[Dataset entries]
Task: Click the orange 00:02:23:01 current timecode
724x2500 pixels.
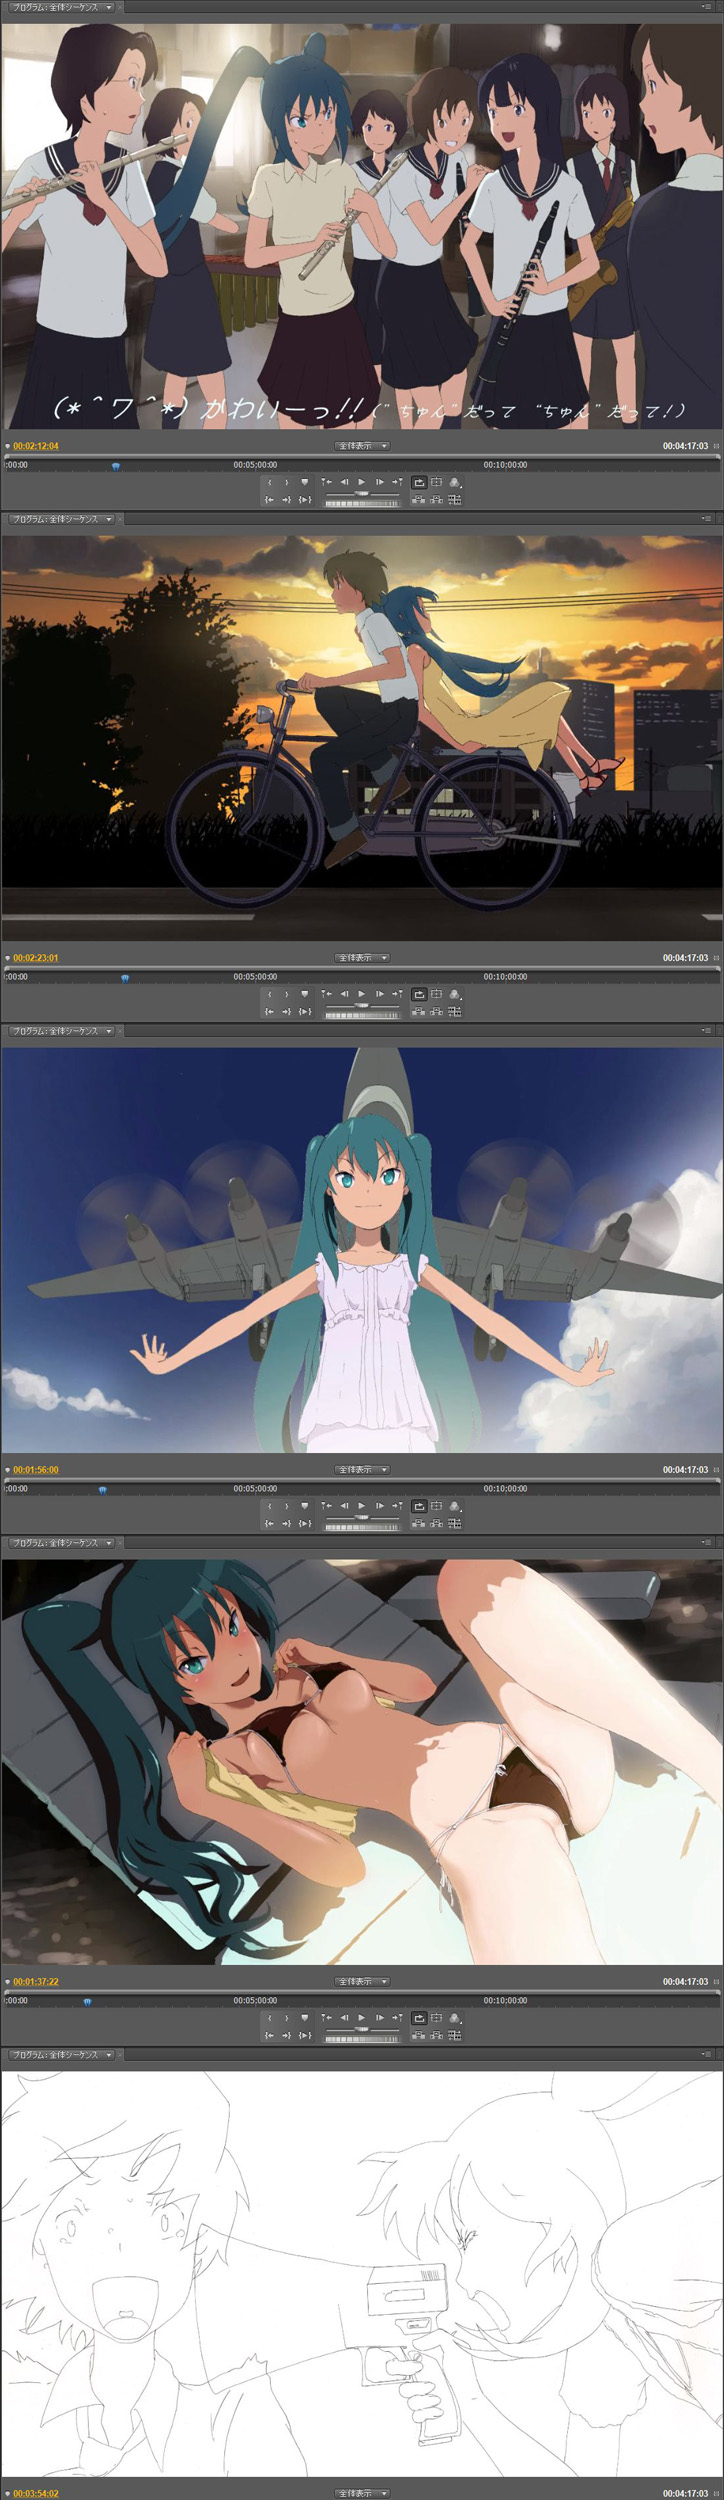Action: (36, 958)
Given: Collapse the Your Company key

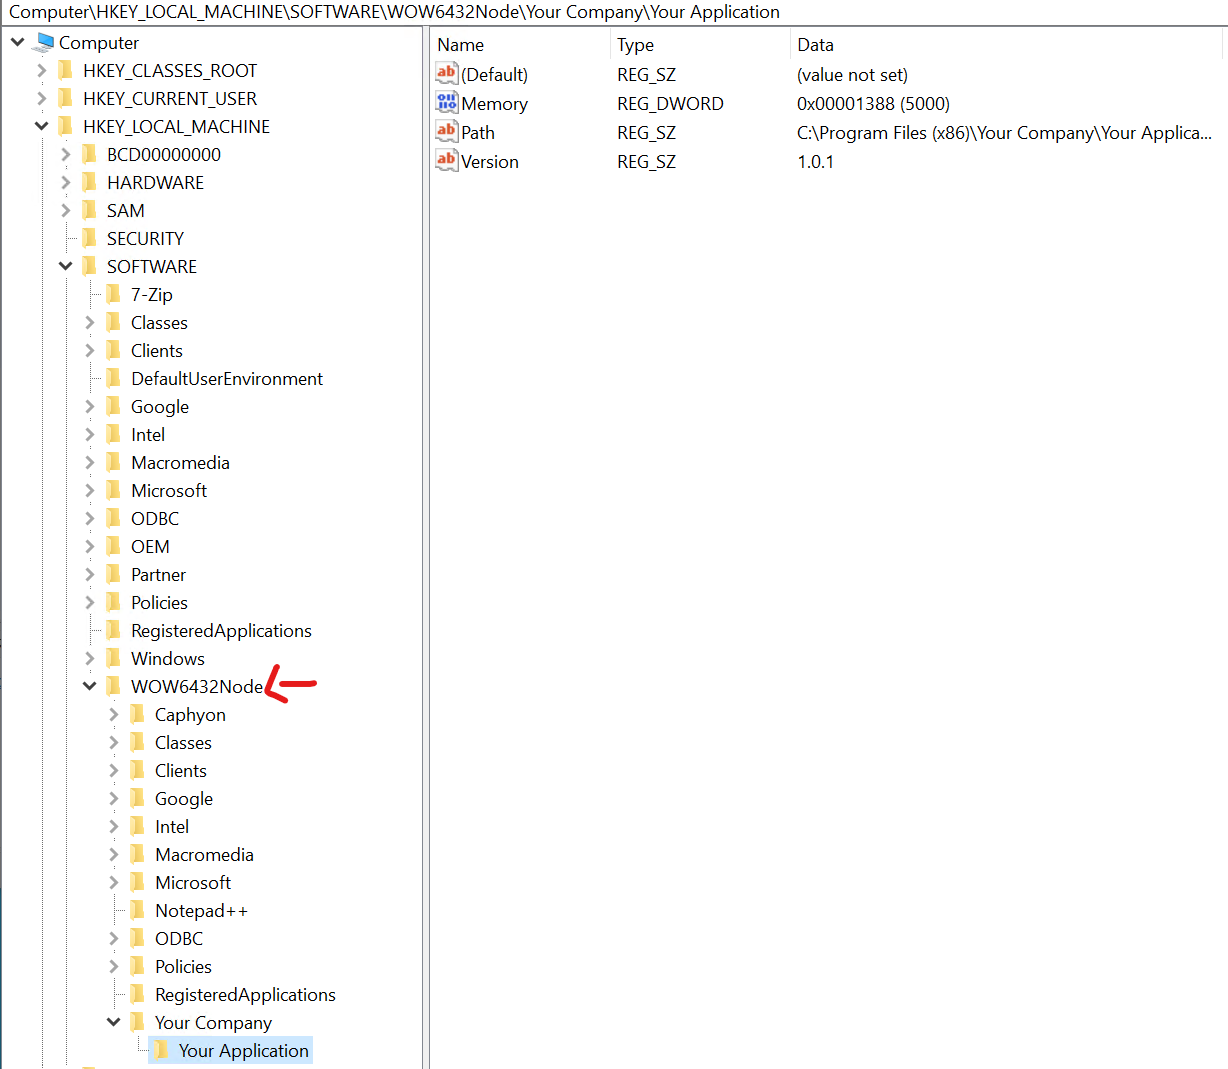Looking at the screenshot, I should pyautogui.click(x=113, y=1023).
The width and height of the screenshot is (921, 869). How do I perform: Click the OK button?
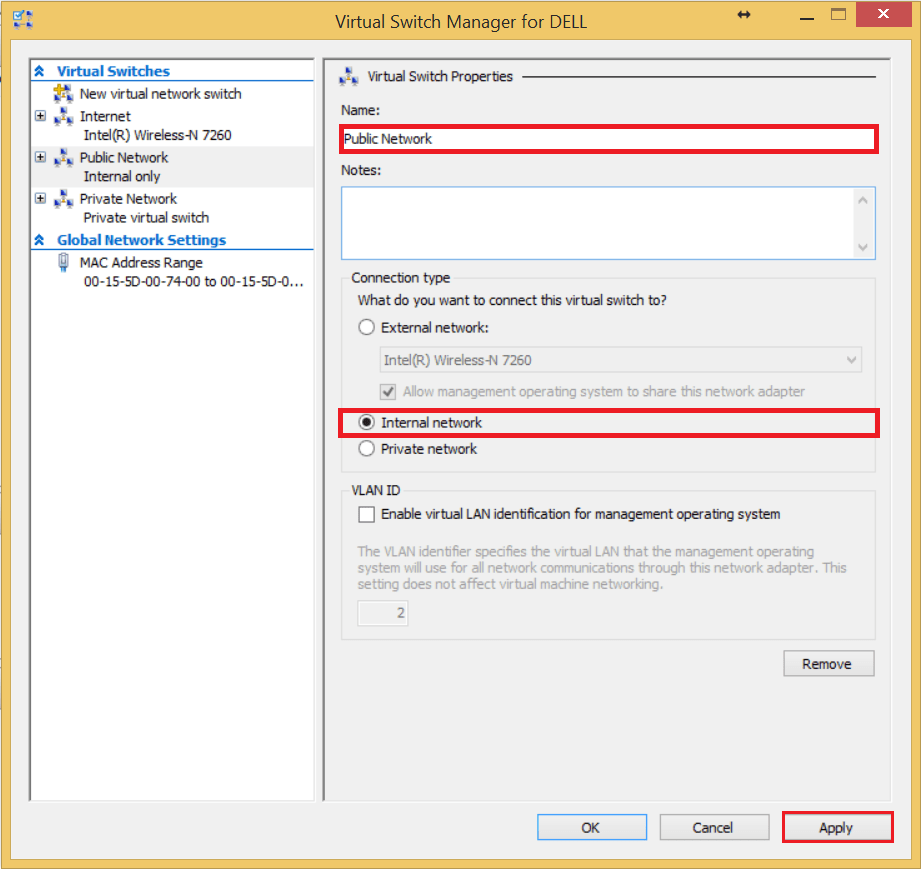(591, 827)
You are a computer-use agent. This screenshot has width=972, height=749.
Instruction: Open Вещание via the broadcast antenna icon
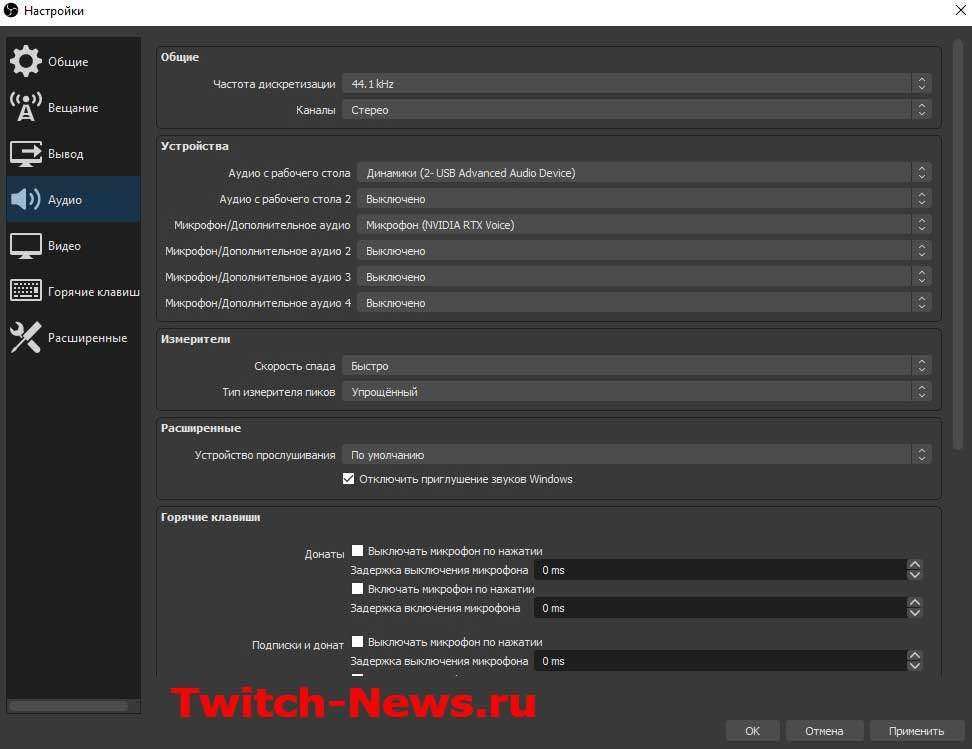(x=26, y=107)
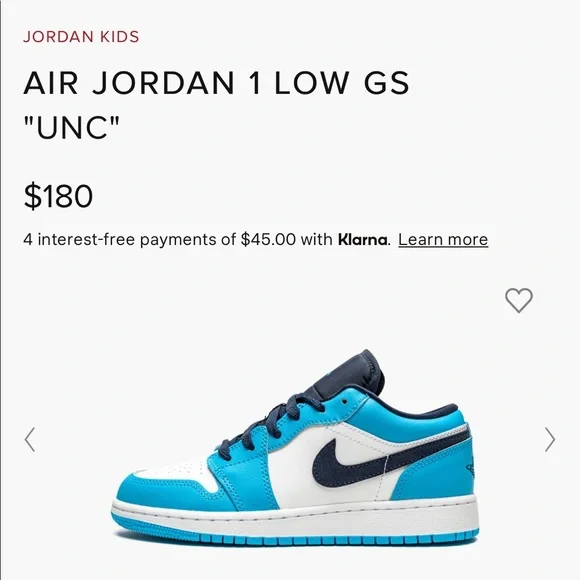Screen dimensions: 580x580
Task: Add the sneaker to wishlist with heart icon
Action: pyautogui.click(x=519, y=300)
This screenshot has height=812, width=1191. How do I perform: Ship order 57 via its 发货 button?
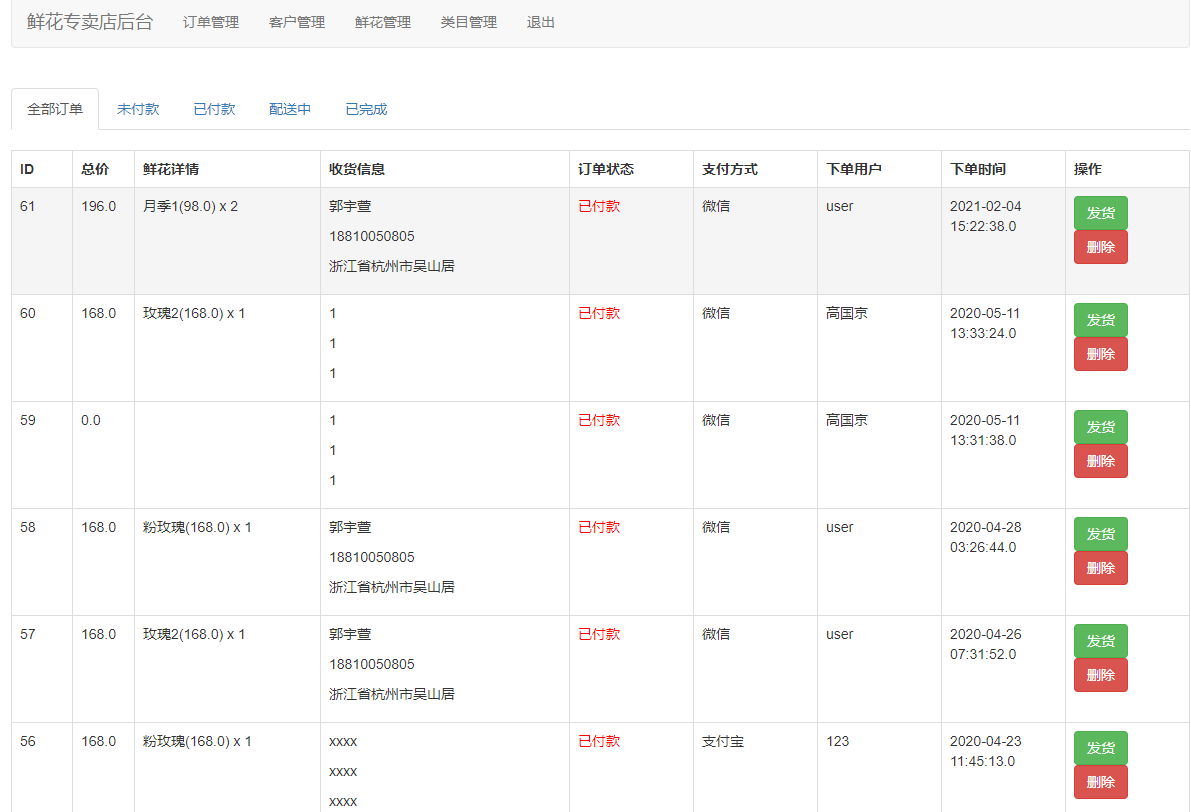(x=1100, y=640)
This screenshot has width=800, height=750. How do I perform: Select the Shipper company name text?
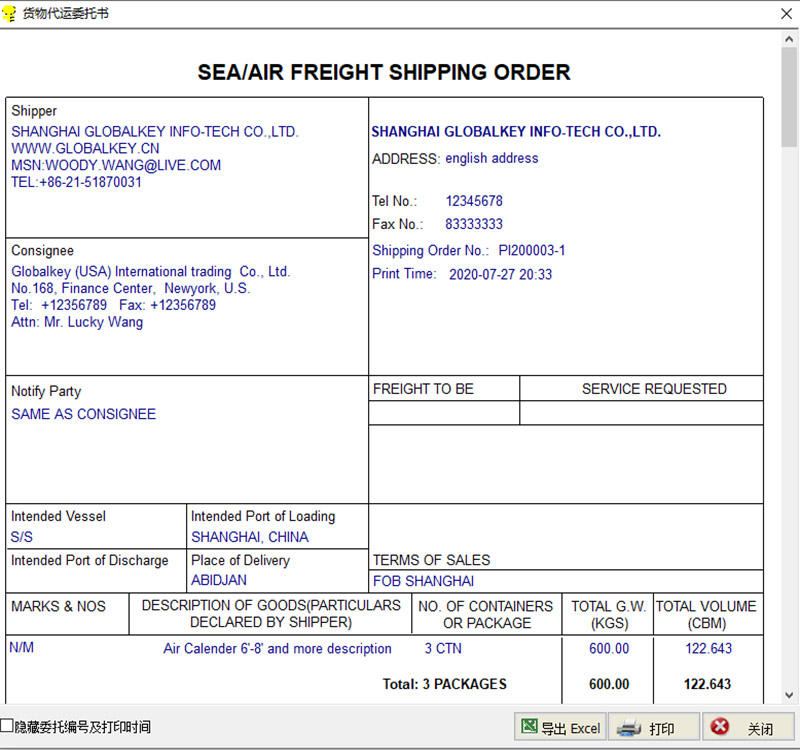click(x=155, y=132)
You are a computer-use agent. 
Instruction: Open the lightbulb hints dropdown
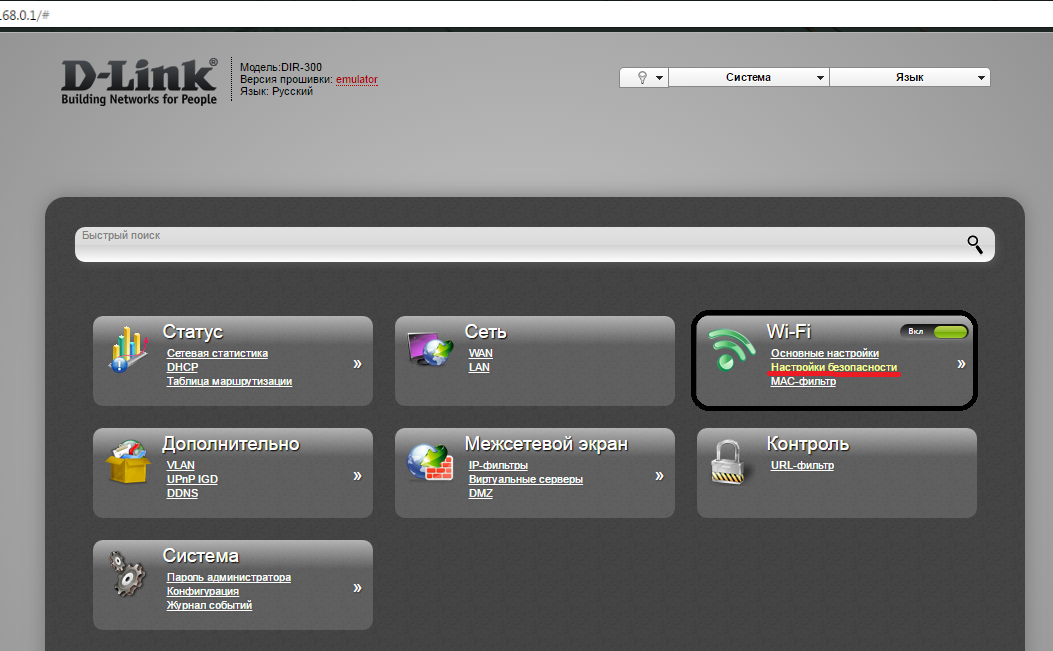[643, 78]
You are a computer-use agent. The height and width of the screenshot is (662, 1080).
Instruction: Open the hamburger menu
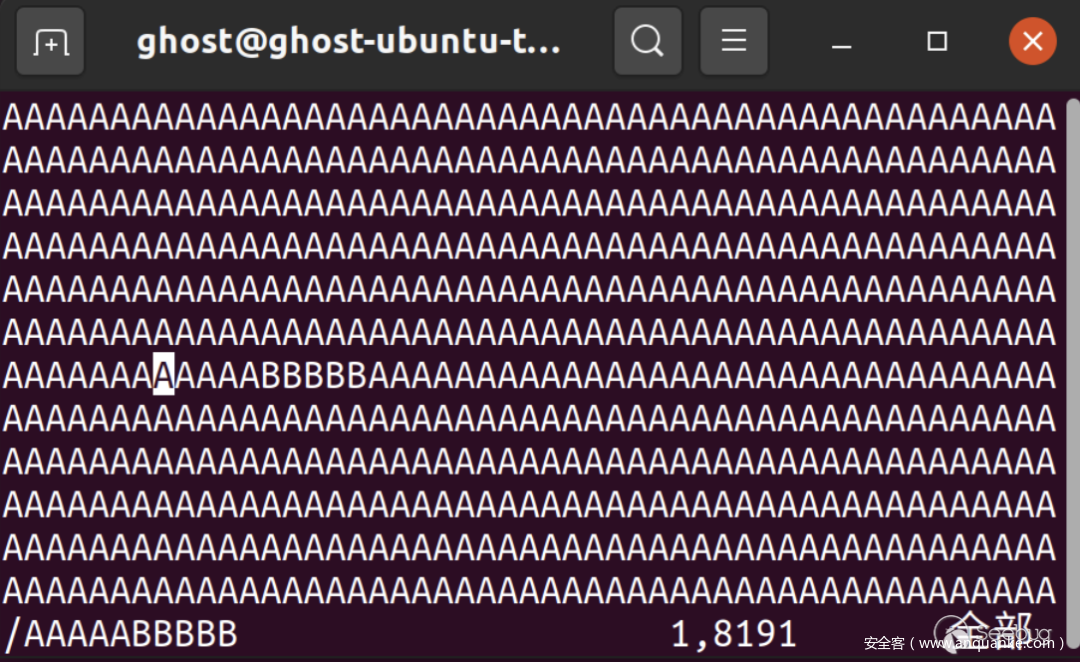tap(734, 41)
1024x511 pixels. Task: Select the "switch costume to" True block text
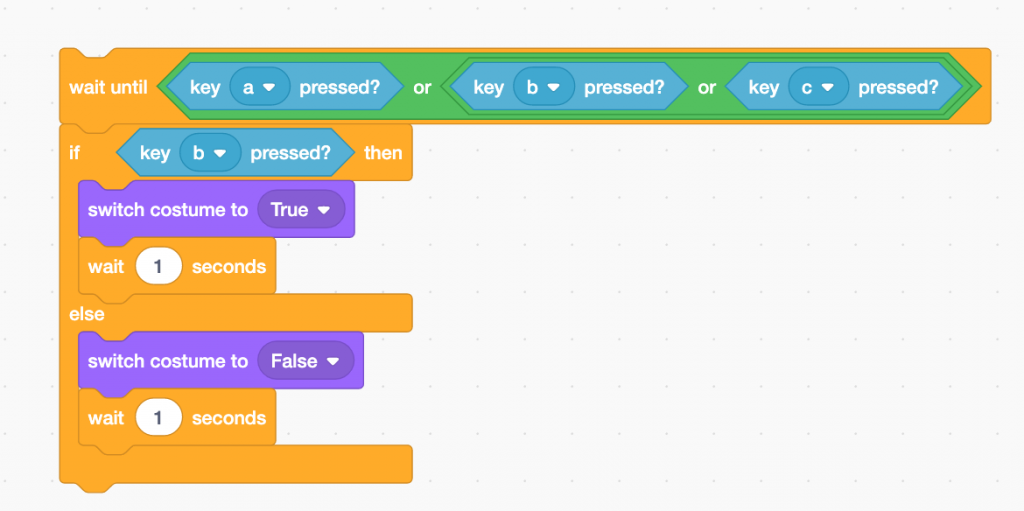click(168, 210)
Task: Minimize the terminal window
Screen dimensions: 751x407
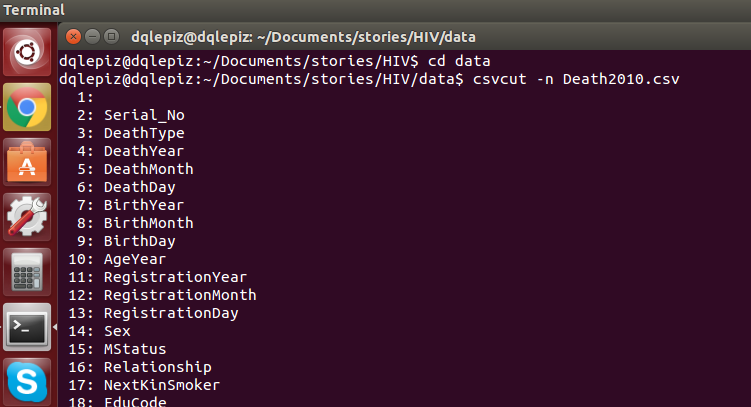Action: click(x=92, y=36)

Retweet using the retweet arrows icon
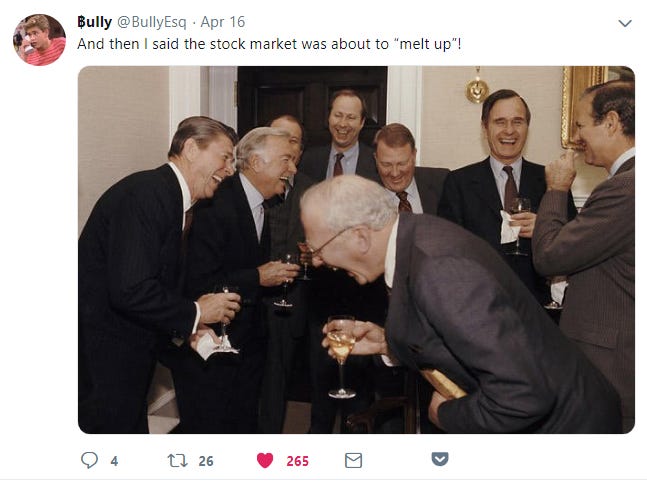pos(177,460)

- **WHAT IS REQUIRED**
Reproduce each entry precisely; the pictures stay out.

- **RESULT OF THIS TASK**
Task: Click the orange 00:02:23:01 current timecode
724x2500 pixels.
Action: (36, 958)
Given: Collapse the Your Company key

Looking at the screenshot, I should pyautogui.click(x=113, y=1023).
The width and height of the screenshot is (921, 869). How do I perform: Click the OK button?
(591, 827)
You are a computer-use agent. This screenshot has width=972, height=749.
Instruction: Open Вещание via the broadcast antenna icon
(x=26, y=107)
Screen dimensions: 580x580
Task: Add the sneaker to wishlist with heart icon
Action: pyautogui.click(x=519, y=300)
This screenshot has height=812, width=1191. How do I perform: Ship order 57 via its 发货 button?
(x=1100, y=640)
This screenshot has width=800, height=750. How do I perform: Select the Shipper company name text?
click(x=155, y=132)
You are a computer-use agent. 
Instruction: Open the lightbulb hints dropdown
[643, 78]
You are a computer-use agent. The height and width of the screenshot is (662, 1080).
Instruction: Open the hamburger menu
tap(734, 41)
1024x511 pixels. Task: Select the "switch costume to" True block text
click(168, 210)
Task: Minimize the terminal window
Screen dimensions: 751x407
Action: click(x=92, y=36)

Retweet using the retweet arrows icon
pos(177,460)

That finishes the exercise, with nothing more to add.